Growth of ZnO nanowires by MOCVD on sputter deposited metallic underlayers

ZnO is a II-VI semiconductor with a direct bandgap of 3.37 eV. Its high electron mobility, wide bandgap, and low cost make it attractive as a material for use as an active layer in multijunction solar cells. Additionally, ZnO nanostructures have found use as electron transport layers in extremely thin absorber cells. Despite ZnO nanostructures having wide application in optoelectronics, the self-catalysed growth of ZnO nanowires remains poorly understood. In the following, thermodynamic and mass transport kinetics are explored as mechanisms for the large aspect ratio observed in self-catalysed ZnO nanowires grown by metalorganic chemical vapour deposition (MOCVD). It is shown that the surface energy anisotropy alone is insufficient for the formation of observed nanowire morphology and that the diffusion length of ZnO adatoms along the nanowire sidewalls play a major role in their growth. In addition, the growth of self-catalysed ZnO nanowires is explored on sputter deposited Ta/Ru/Ti and Ta/Ru/TiN seed layers. This technique is proposed as a substrate independent fabrication method for self-catalysed ZnO nanowires. Resultant nanowires show growth along the [0001] axis with good vertical orientation indicated by scanning electron microscopy (SEM)and X-ray diffraction (XRD) rocking curves of 3.1° (Ti) and 6.6° (TiN) while photoluminescence (PL) measurements show the growth process results in defect-free wires. Finally, Ti films with thicknesses of 10, 200 and 500 nm are nitrided in situ at 605° C as a possible alternative to reactively sputtered TiN. After 60 mins of annealing, N content in the 500 nm Ti film is shown by X-ray photoelectron spectroscopy (XPS) to reach a maximum atomic concentration of 38%. This concentration decreases with etching depth and is found to be 28% at a depth of between 40 and 60 nm.

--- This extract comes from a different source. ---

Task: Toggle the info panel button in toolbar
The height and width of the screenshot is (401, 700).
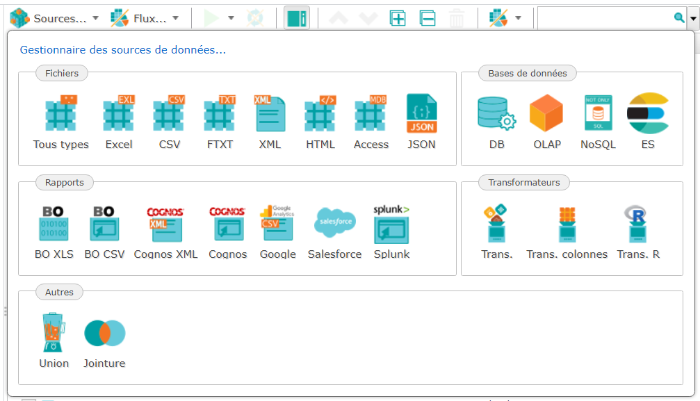Action: 296,18
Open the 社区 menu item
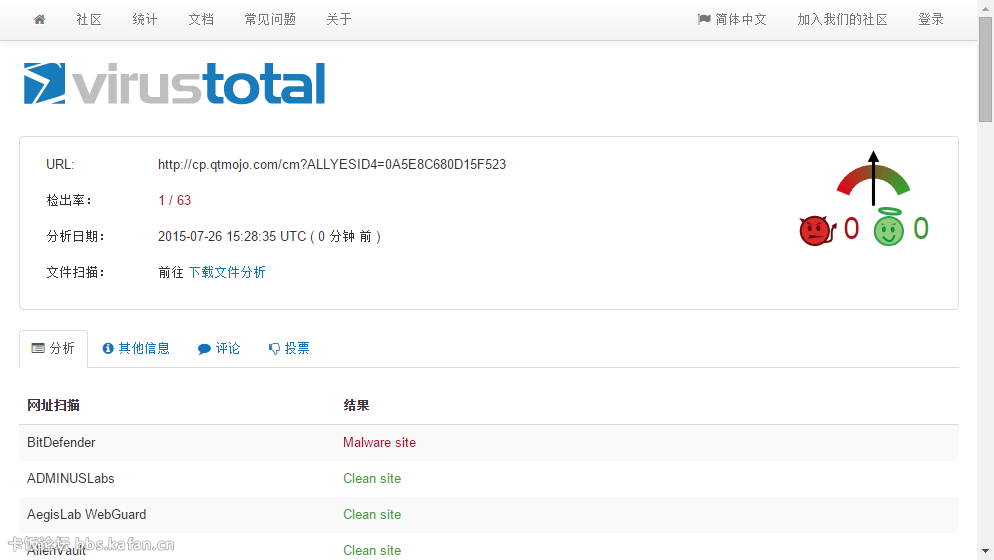The image size is (994, 560). pyautogui.click(x=89, y=20)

ZnO wires grown on the 10, 200, and 500 nm films are shown by SEM to have good alignment with XRD rocking curves of 2.0°, 1.7°, and 1.2°, respectively. Nanowire morphology on the 10 nm nitrided Ti film is similar to that seen on Al2O3 substrates while the morphology on the 200 and 500 nm nitrided Ti films exhibits significant sidewall growth and shorter overall nanowires.